§ Task to complete
Copy out the text of the material below word for word, leaving out the pictures.

§ Stored records
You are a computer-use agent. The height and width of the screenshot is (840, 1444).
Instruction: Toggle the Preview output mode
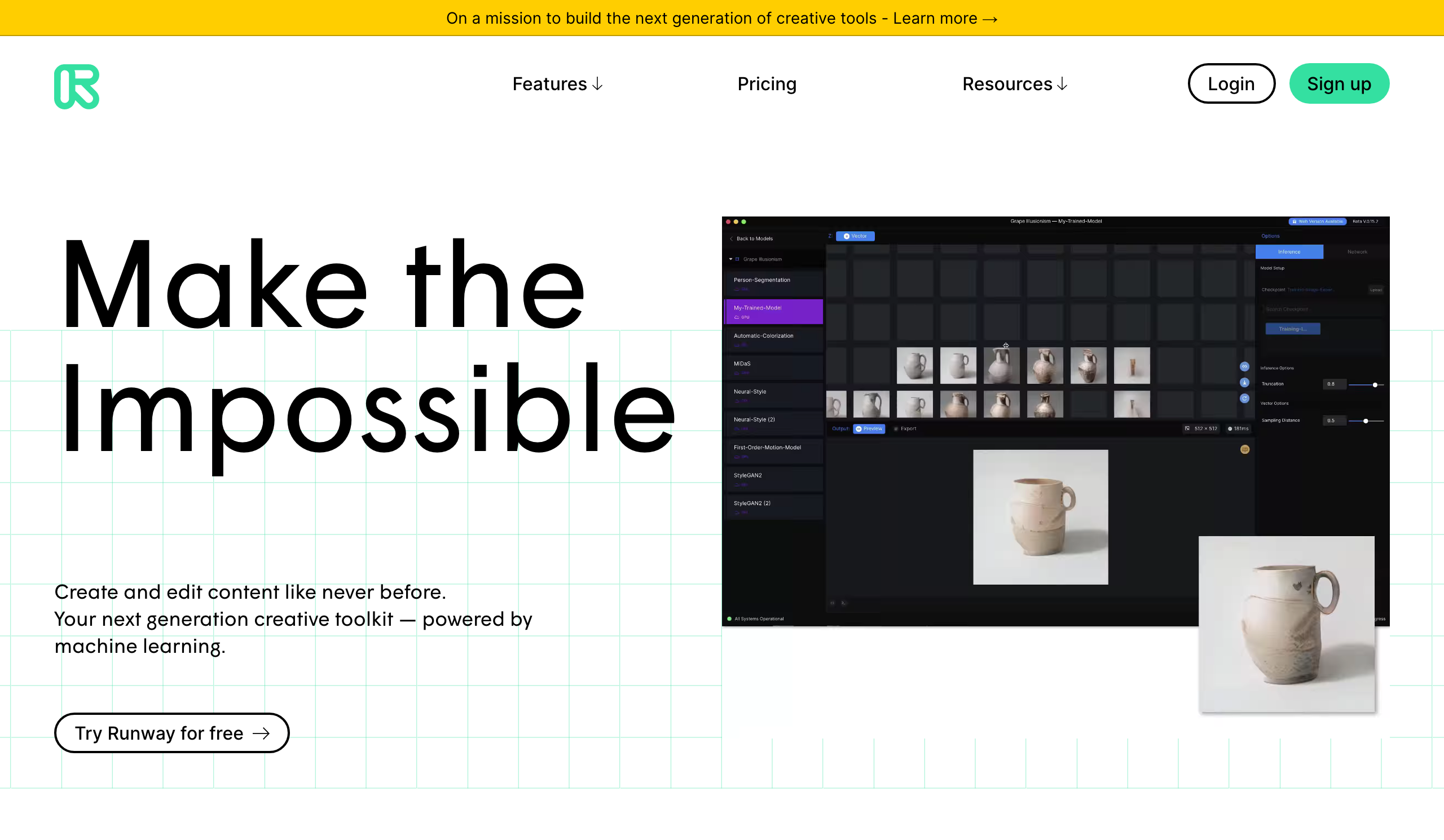[x=869, y=428]
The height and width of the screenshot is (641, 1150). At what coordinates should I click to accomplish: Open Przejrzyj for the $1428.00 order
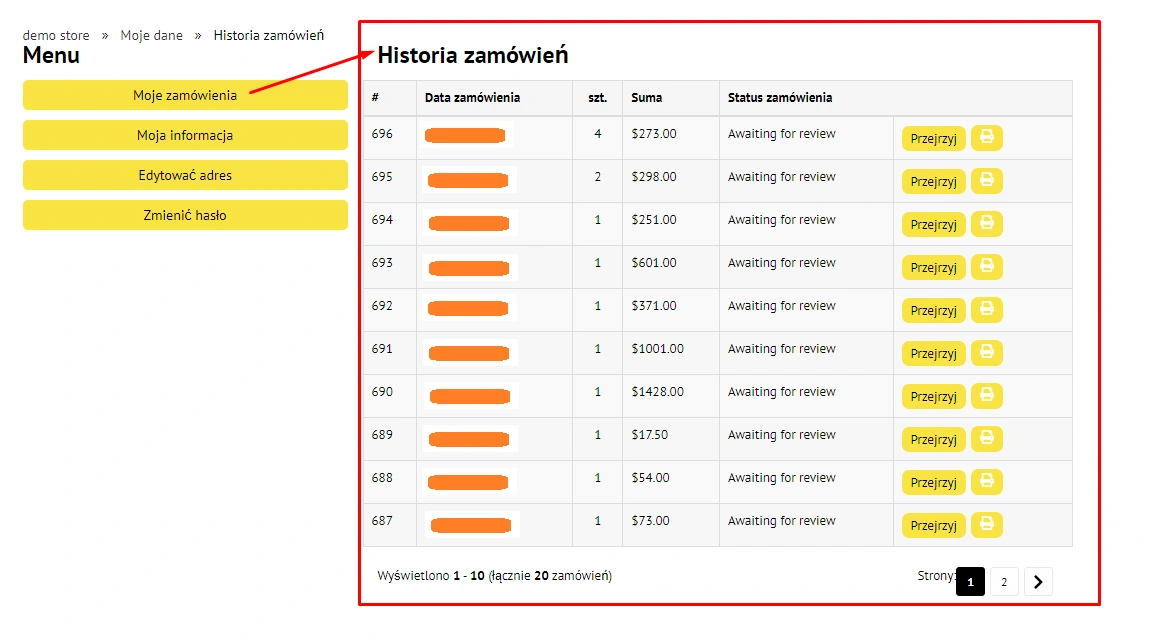pyautogui.click(x=932, y=396)
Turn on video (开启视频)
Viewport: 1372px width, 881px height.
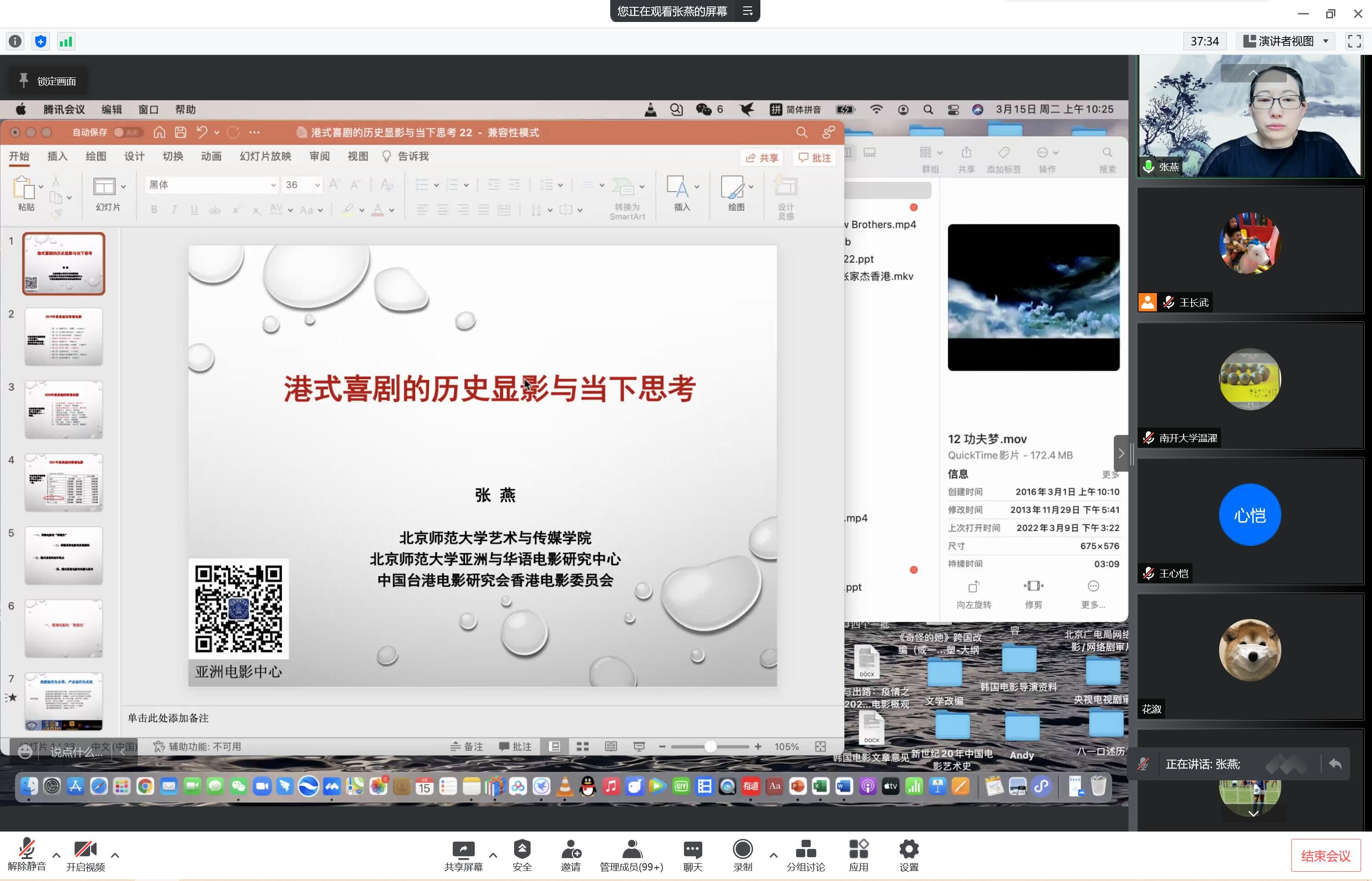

§ Completed task
You are a computer-use agent. The height and width of the screenshot is (840, 1444).
Instruction: Toggle the Preview output mode
[x=869, y=428]
The height and width of the screenshot is (641, 1150). At what coordinates should I click to accomplish: Open Przejrzyj for the $1428.00 order
pyautogui.click(x=932, y=396)
Turn on video (开启视频)
Viewport: 1372px width, 881px height.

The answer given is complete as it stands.